Reanalysis of lattice data shows the proton's isovector PDF consistent with global fits within one sigma.

A machine-rendered reading of the paper's core claim, the machinery that carries it, and where it could break.

This paper reanalyzes published large-momentum lattice QCD datasets for the proton's unpolarized isovector parton distribution function. Using advanced theoretical tools for renormalization and extrapolation along with empirical mitigation of excited-state, pion-mass, and discretization effects, the authors obtain a PDF in the physical limit that agrees with experimental global fits to within roughly one standard deviation. If correct, this indicates that the large-momentum expansion method can deliver reliable x-dependent PDFs from lattice calculations once data quality improves.

Core claim

After applying state-of-the-art theoretical analysis and empirical artifact mitigation to existing lattice datasets, the resulting proton u(x)-d(x) PDF in physical limits is consistent with global fittings within ∼1σ. This demonstrates that the large momentum expansion is capable of accurately predicting the x-dependence of the PDFs when ideal lattice data become available.

What carries the argument

Large momentum expansion of lattice QCD matrix elements for parton distributions, combined with updated renormalizations, large-distance extrapolations, and large-log resummations.

If this is right

  • With better lattice data the large-momentum expansion can accurately predict the x-dependence of PDFs.
  • The consistency within 1σ supports the reliability of the method for future applications.
  • Similar reanalyses can be performed on other lattice PDF calculations.

Where Pith is reading between the lines

These are editorial extensions of the paper, not claims the author makes directly.

  • Prioritizing physical-mass lattice simulations could strengthen the method further.
  • The approach may reduce dependence on phenomenological global fits for PDF determinations.
  • Extensions to polarized PDFs or other hadrons could be tested similarly.

Load-bearing premise

Empirical mitigation of lattice artifacts such as excited states and unphysical pion masses does not alter the x-dependence in an uncontrolled manner.

What would settle it

New lattice data at physical pion mass and finer lattice spacing yielding a PDF outside the 1σ band of global fits would disprove the claim of consistency.

Figures

Figures reproduced from arXiv: 2606.22224 by Xiangdong Ji, Yushan Su.

Figure 1
Figure 1. Figure 1: FIG. 1. Large distance asymptotic analysis.

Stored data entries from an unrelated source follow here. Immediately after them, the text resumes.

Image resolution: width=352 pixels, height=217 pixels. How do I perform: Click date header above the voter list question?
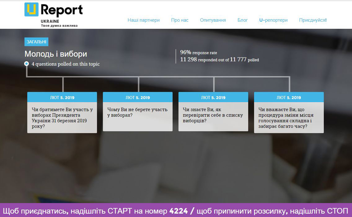(x=213, y=98)
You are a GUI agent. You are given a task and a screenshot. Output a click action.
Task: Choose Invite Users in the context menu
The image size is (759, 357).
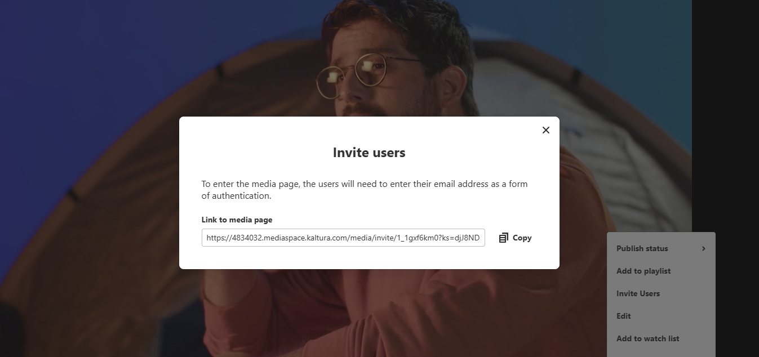[638, 293]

The blue and purple points denote the real and imaginary parts of the lattice [PITH_FULL_IMAGE:figures/full_fig_p003_1.png] view at source ↗
Figure 2
Figure 2. Figure 2: FIG. 2. The proton isovector unpolarized PDFs. The red bands denote the LaMET results in the region Λ [PITH_FULL_IMAGE:figures/full_fig_p004_2.png] view at source ↗
read the original abstract

The proton's unpolarized $u(x)-d(x)$ parton distribution function (PDF) has been studied by a number of lattice QCD groups through large momentum expansion. However, due to lattice artifacts (excited state contaminations, unphysical pion masses, and discretization effects) and less-advanced theoretical analysis (renormalizations, large-distance extrapolations, and large-log resummations), the resulting PDFs cannot be compared strictly with experimental data. By using the state-of-the-art theoretical tools and mitigating the lattice artifacts empirically, we reanalyze the available datasets in the literature and find that the new PDF in the physical limits is consistent with global fittings within $\sim1\sigma$. This provides compelling evidence that large momentum expansion is capable of accurately predicting the $x$-dependence of the PDFs when ideal lattice data become available.

Editorial analysis

A structured set of objections, weighed in public.

Desk editor's note, referee report, simulated authors' rebuttal, and a circularity audit. Tearing a paper down is the easy half of reading it; the pith above is the substance, this is the friction.

Referee Report

2 major / 0 minor

Summary. The manuscript reanalyzes existing lattice QCD datasets for the proton's isovector unpolarized PDF using state-of-the-art renormalization, large-distance extrapolation, and large-log resummation, together with empirical corrections for excited-state contamination, unphysical pion masses, and discretization effects. It reports that the resulting physical-limit PDF agrees with global phenomenological fits within ∼1σ and concludes that this demonstrates the capability of the large-momentum expansion to predict accurate x-dependence once ideal lattice data become available.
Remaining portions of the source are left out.